DATA SECTION:
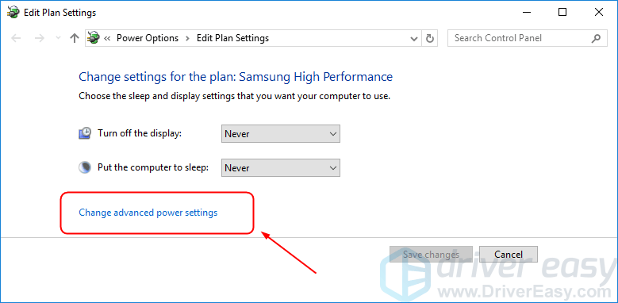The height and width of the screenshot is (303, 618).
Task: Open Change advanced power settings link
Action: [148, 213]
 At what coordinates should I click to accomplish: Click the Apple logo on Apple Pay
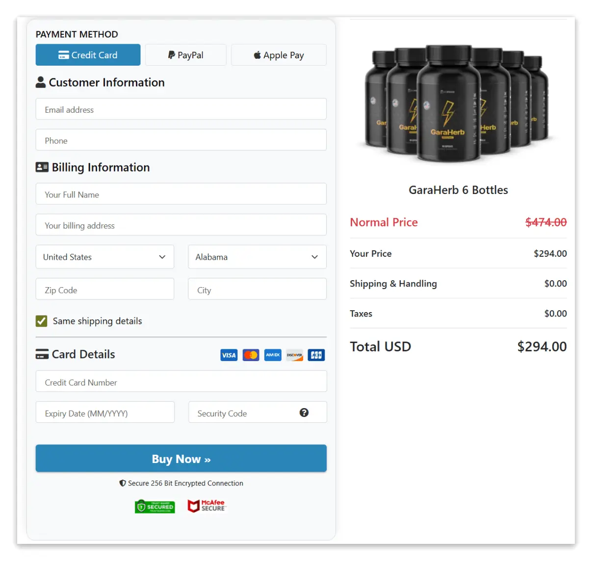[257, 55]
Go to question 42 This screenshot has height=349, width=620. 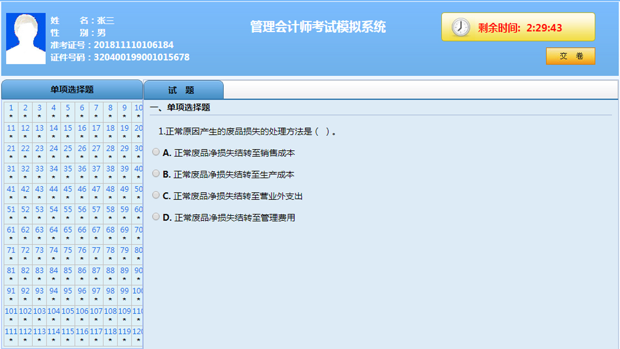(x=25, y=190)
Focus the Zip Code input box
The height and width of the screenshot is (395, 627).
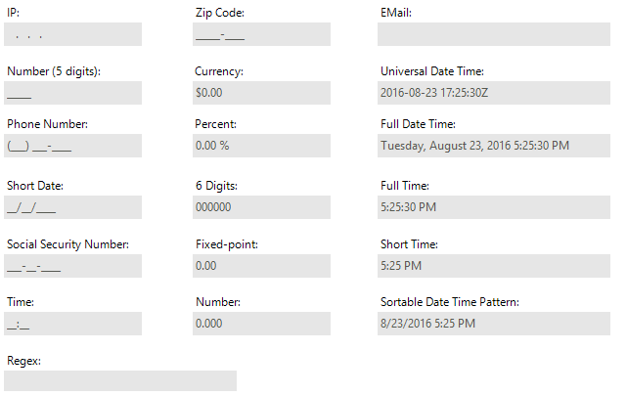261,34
...
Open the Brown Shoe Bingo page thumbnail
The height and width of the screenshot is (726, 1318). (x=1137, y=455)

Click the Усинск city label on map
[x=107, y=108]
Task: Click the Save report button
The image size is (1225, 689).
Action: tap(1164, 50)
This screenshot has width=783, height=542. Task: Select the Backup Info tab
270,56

GIVEN EXERCISE:
How many lines in the rows above contain the word "Open"? Reply with the number alone.

TASK OUTPUT:
2